Hlengiwe Lushaba, remember that name. This South African singer sings the paving stones out of the street during Sur lessons traces the Dinozord. She does so with a voice that goes from gritty falsetto to full Wagner soprano, though that term will again be resented by classical sharpshooters. But what would it be? Hlengiwe Lushaba will care little, as she carries Faustin Linyekula's performance to a climax on both sturdy shoulders. Helped by Jimi Hendrix. That is.

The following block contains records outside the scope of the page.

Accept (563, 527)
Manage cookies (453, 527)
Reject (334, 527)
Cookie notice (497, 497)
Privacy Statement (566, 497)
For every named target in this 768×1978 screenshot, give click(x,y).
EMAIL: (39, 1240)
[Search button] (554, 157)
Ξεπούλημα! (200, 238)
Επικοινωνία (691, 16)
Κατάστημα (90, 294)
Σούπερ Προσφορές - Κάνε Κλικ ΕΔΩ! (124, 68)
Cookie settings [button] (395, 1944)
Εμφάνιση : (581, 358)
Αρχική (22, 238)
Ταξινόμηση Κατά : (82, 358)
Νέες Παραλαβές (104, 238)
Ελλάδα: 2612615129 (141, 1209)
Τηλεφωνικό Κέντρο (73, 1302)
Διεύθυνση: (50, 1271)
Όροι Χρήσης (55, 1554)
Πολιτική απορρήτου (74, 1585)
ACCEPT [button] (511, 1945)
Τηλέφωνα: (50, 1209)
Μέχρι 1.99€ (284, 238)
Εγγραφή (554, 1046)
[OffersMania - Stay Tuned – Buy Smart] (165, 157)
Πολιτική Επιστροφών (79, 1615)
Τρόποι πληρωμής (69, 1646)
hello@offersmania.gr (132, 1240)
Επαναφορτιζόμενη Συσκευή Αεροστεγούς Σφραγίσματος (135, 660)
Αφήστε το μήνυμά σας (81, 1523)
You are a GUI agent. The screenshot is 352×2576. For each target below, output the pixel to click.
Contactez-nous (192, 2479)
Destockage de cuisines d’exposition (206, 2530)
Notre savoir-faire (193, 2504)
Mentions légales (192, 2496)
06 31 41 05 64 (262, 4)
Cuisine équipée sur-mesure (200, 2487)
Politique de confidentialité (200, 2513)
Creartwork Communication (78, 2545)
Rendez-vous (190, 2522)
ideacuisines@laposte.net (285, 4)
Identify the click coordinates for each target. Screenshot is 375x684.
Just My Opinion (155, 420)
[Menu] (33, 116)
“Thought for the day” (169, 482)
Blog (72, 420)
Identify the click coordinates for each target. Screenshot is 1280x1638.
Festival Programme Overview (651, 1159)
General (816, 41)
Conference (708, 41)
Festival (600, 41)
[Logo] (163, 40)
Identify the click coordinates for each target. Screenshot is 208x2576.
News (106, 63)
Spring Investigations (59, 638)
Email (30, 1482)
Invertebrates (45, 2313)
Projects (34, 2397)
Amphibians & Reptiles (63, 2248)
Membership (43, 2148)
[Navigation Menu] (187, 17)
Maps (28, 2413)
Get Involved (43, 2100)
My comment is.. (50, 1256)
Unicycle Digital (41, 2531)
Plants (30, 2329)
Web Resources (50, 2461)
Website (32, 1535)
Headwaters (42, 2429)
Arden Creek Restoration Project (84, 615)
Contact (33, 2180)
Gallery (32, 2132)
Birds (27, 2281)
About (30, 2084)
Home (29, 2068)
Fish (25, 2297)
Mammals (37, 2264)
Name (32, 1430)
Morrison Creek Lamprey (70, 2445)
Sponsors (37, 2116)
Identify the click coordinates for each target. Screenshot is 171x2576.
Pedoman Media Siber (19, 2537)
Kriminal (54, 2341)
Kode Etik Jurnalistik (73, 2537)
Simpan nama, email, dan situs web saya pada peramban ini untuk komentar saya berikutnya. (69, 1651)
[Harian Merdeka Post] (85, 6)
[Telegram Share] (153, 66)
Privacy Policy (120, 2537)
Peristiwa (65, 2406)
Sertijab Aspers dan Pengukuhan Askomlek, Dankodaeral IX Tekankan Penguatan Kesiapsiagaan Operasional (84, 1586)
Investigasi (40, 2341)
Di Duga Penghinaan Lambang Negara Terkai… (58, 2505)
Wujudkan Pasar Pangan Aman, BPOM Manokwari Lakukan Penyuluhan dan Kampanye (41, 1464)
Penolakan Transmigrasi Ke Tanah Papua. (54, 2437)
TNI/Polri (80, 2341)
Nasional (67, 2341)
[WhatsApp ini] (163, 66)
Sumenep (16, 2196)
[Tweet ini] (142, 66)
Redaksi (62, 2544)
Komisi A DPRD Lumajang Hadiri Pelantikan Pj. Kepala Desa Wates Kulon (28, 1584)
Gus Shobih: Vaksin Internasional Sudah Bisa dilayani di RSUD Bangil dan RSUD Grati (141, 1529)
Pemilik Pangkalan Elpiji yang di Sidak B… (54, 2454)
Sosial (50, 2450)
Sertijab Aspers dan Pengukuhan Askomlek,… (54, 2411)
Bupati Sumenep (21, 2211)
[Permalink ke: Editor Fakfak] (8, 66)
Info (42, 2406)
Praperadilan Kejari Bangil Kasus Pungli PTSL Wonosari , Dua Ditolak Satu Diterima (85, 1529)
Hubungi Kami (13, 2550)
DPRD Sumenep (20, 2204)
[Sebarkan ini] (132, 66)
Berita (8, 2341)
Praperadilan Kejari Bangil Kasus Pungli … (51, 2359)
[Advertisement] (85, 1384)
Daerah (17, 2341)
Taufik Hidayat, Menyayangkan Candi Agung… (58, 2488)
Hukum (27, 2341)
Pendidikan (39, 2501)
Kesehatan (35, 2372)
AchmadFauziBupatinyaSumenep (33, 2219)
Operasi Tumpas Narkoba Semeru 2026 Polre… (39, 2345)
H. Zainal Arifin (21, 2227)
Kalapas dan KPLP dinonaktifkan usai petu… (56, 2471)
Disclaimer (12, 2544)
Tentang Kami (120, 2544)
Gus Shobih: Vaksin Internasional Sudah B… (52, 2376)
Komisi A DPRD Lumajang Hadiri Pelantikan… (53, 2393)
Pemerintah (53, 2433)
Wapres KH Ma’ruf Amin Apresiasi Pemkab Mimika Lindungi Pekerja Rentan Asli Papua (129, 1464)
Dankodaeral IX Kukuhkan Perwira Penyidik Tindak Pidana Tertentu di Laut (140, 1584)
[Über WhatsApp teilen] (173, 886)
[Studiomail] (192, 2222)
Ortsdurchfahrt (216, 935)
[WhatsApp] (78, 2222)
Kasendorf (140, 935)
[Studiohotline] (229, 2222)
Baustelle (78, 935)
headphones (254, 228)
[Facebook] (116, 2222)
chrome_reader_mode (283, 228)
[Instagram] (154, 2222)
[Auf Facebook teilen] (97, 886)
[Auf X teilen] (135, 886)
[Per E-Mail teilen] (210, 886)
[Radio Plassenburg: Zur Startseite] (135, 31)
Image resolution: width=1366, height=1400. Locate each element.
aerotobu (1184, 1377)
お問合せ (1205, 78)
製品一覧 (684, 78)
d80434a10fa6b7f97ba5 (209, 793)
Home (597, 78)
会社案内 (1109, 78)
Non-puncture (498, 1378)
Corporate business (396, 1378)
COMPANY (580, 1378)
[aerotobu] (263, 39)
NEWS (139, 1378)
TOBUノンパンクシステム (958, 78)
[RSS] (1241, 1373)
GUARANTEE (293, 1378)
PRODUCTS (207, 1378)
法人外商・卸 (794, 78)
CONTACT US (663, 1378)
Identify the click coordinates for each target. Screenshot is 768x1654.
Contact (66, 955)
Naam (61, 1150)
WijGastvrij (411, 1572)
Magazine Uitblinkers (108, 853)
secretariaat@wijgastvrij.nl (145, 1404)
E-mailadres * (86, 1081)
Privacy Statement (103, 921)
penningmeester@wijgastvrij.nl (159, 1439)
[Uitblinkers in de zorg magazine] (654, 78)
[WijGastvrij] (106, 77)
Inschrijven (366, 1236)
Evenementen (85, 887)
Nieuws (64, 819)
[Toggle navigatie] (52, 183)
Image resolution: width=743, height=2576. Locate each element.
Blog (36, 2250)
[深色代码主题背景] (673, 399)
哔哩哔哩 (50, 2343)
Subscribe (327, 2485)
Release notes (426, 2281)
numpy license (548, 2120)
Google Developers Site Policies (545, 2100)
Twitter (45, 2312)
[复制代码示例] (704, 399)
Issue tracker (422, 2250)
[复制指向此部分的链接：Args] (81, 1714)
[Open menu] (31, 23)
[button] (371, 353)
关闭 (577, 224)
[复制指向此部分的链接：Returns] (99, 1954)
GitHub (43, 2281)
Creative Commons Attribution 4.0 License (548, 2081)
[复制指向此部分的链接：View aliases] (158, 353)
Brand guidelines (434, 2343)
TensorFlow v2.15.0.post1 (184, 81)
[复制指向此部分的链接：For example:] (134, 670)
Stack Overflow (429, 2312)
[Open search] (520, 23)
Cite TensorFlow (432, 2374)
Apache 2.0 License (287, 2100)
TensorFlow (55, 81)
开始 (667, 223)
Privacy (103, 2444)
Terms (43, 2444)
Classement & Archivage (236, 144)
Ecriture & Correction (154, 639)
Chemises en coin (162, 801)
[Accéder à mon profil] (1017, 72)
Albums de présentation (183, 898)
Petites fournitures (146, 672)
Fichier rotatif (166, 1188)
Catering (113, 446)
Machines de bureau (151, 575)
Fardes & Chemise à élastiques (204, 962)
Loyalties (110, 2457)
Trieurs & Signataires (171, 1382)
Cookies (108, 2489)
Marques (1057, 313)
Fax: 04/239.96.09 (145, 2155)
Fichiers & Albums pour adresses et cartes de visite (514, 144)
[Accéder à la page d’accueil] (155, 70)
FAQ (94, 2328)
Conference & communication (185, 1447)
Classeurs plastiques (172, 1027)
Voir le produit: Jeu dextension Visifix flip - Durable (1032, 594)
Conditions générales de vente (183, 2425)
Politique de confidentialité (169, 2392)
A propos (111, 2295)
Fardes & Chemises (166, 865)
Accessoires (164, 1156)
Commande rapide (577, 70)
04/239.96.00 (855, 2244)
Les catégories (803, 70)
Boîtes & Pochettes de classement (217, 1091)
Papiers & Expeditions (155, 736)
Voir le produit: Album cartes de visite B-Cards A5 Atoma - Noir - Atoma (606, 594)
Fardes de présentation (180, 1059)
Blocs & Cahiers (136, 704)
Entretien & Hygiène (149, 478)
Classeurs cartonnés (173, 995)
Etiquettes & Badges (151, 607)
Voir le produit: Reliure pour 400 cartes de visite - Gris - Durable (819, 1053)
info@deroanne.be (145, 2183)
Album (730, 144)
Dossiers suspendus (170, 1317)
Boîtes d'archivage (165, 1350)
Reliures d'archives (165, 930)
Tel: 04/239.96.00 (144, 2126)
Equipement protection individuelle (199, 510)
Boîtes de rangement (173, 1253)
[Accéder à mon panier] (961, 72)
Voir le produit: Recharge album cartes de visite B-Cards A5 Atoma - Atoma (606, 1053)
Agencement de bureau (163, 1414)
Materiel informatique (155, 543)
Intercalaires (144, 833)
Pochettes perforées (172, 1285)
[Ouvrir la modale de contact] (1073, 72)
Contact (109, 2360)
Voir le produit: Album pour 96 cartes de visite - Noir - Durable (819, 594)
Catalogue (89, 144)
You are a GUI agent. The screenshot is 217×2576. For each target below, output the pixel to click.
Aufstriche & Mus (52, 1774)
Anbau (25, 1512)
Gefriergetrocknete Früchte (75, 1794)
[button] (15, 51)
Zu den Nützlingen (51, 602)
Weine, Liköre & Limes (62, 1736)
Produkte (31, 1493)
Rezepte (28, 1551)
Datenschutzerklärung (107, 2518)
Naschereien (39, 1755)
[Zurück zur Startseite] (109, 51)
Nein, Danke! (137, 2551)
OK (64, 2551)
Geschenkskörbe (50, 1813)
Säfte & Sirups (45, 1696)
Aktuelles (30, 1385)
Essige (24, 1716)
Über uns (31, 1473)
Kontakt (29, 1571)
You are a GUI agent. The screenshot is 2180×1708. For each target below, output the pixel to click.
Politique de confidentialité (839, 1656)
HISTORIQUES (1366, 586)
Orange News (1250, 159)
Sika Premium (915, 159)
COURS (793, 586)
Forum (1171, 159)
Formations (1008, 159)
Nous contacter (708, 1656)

Sur Les Traces de Dinozord is an ongoing process of processing by Faustin Linyekula and company rather than an actual performance with a beginning, middle and end. The primal version was made in 2006. It was originally a requiem for Richard Kabako. This poet and bosom friend of Linyekula was hit by bubonic plague on his way to Uganda and disappeared in a nameless grave. The one-and-a-half-hour piece is also a documentary on the life of writer Antoine Vumilia Muhindo. HIj was sentenced to death by the previous dictator, Mobutu, tortured and eventually survived. He plays in 'Sur les Traces de Dinozord': his typewriter forms part of the performance's sound set.
Postcolonial
The mourning ritual is ultimately about much more than just that poet and that writer. In 'Sur les Traces...', it is also about the ongoing struggle in post-colonial Africa for survival, for freedom, for recognition as human beings. This is how Faustin Linyekula manages to harness his hyper-individual experience for a universal message.
To do so, he mixes Congolese song and dance with Western archetypes such as Mozart's Reguiem. In the earlier debates during this edition of the Holland Festival, Linyekula already mentioned that he had been accused by black intellectuals in the West that his work was not sufficiently 'African'. His defence to this was that he could only be personal, and that his African life was not only steeped in colonial influences down to the deepest fibres, but that modern culture from all corners of his life as an international citizen also permeated it.
Borders
Viewed this way, Sur Les Traces de Dinozord is therefore an example of how an artist, by ignoring boundaries, exposes the boundaries in others. That he thereby fills the last 10 minutes of his performance with a dance to Jimi Hendrix's unabridged Voodoo Child cannot be seen as a knee-jerk reaction to Western domination. Especially not when you hear what Hlengiwe Lushaba adds during the performance. That was a match made in heaven.